Copy the passage in the Newtown Creek bridges text that begins at the words "Set of bridges" and stops after "crossing these waterways.", renaming "bridges" to "spans" everywhere it appears.

------ Excerpt provided ------

= Newtown Creek bridges =

Set of bridges in New York City

Newtown Creek is a body tributary of the East River in New York City, whose main flow also serves as a part of the border between Brooklyn and Queens. It has four tributaries of its own, English Kills and Whale Creek in Brooklyn and Dutch Kills and Maspeth Creek in Queens. There are several bridges crossing these waterways.

==Crossing Newtown Creek==

There are several bridges crossing the main body of Newtown Creek. These bridges are listed in order from the point at which Newtown Creek forms off of the East River.

------ Records shown ------

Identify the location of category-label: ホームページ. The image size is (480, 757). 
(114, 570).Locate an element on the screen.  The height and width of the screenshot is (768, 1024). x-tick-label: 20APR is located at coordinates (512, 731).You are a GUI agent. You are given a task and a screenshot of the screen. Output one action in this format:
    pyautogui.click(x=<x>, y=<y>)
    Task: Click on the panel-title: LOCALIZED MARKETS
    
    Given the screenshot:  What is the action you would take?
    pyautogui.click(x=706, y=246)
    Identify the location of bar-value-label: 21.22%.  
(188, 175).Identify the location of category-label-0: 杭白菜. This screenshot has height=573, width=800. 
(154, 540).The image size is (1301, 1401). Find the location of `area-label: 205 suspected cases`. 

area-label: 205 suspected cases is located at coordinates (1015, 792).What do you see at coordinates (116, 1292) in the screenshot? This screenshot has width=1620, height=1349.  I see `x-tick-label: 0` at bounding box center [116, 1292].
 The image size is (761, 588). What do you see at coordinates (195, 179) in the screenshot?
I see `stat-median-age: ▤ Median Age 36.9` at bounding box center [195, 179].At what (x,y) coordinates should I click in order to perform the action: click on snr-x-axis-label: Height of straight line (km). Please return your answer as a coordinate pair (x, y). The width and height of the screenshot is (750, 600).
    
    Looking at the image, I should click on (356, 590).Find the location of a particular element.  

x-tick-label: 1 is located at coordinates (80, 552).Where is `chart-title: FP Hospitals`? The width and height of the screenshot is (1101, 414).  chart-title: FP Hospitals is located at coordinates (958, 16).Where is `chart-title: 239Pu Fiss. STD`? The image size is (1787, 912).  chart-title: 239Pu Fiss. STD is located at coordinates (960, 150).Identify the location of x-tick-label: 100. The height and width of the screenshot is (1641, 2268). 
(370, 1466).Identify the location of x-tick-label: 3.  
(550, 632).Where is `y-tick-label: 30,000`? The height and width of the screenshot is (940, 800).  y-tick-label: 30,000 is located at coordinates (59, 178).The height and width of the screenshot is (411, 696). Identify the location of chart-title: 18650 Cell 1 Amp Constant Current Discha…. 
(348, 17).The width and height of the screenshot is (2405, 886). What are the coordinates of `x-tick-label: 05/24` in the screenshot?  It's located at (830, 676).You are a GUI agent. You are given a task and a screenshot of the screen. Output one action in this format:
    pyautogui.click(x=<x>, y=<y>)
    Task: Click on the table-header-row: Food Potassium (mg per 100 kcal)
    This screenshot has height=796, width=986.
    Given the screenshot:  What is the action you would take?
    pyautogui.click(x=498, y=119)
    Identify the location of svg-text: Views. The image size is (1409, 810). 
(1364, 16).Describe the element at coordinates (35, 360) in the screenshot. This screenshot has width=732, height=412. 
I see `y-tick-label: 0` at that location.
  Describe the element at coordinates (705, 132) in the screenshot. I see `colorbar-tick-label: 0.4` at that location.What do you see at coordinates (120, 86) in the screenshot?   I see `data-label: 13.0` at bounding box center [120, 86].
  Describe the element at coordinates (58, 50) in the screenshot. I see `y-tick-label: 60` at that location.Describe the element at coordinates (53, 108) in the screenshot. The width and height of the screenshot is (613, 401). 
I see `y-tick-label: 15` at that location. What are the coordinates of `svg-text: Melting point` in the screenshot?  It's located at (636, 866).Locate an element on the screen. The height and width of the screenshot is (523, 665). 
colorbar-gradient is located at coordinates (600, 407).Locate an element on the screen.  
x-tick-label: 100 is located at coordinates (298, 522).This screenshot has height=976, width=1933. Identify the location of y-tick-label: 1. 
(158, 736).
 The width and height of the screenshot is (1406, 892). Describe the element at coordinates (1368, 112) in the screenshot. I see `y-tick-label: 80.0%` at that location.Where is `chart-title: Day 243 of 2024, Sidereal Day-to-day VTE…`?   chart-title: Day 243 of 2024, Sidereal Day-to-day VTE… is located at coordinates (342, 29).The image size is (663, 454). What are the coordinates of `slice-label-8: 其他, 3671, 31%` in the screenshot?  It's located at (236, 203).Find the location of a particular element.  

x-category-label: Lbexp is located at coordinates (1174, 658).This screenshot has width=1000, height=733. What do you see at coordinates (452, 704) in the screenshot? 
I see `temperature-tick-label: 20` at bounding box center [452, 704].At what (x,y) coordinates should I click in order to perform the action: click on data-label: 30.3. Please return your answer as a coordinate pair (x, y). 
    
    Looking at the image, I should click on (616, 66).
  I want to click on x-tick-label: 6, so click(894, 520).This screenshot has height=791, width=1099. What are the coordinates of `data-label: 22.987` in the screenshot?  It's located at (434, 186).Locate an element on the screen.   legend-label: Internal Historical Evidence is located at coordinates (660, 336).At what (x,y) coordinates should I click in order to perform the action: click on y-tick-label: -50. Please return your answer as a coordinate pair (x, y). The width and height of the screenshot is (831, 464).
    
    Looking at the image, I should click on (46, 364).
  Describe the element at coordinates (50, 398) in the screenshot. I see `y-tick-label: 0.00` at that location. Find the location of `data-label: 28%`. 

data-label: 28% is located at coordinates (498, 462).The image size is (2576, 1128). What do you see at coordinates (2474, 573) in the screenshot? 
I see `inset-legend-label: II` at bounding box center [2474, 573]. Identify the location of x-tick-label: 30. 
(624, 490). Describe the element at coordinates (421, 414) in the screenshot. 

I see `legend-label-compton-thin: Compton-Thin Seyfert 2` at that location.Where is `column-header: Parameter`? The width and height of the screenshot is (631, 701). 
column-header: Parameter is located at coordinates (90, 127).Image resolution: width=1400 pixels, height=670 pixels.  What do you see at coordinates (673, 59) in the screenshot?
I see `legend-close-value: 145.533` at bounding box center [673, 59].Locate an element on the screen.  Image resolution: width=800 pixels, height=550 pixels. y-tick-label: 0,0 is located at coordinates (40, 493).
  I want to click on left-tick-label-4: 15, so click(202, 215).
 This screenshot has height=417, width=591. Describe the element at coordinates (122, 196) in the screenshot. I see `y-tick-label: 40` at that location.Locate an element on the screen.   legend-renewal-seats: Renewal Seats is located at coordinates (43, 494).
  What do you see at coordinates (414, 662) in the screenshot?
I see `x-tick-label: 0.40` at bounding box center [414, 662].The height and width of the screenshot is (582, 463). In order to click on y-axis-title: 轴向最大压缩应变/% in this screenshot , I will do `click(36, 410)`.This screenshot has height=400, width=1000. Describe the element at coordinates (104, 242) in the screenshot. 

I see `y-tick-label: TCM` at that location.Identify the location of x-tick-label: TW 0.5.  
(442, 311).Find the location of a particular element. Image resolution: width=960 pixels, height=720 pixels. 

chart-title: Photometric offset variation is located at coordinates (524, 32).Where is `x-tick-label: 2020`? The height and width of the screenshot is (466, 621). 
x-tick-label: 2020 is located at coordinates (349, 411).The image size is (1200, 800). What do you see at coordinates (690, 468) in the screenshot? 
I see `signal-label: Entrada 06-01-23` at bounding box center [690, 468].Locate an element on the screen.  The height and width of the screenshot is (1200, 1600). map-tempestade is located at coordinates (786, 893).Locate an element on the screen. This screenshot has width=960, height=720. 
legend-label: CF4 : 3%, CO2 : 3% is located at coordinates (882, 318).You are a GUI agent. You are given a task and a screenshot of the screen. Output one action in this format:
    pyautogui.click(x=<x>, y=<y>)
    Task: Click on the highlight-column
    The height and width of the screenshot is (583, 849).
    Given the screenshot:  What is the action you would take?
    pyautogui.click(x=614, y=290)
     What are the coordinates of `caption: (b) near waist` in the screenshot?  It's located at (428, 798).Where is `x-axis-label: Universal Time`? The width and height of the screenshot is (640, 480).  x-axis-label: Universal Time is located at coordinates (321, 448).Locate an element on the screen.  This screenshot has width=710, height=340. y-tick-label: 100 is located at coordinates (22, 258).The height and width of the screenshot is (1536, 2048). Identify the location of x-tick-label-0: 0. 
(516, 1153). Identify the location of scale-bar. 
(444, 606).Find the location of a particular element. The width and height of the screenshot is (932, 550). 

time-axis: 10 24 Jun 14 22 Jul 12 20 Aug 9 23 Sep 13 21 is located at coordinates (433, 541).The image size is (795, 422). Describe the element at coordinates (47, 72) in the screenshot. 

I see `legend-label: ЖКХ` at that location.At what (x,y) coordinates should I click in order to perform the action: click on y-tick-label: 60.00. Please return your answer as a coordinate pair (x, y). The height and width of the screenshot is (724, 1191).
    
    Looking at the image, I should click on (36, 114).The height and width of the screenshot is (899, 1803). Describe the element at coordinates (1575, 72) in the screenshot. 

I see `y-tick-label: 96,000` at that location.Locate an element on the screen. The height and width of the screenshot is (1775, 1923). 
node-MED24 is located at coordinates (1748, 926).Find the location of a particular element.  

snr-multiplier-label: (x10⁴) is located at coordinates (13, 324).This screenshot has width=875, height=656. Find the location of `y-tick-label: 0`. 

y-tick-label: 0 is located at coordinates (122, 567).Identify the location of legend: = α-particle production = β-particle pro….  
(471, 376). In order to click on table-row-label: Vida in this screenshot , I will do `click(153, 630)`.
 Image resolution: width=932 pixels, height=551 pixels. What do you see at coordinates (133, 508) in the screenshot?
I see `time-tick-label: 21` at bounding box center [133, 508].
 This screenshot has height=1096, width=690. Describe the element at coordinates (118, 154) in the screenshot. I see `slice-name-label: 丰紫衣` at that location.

------

* **Response to the exercise**
Set of spans in New York City

Newtown Creek is a body tributary of the East River in New York City, whose main flow also serves as a part of the border between Brooklyn and Queens. It has four tributaries of its own, English Kills and Whale Creek in Brooklyn and Dutch Kills and Maspeth Creek in Queens. There are several spans crossing these waterways.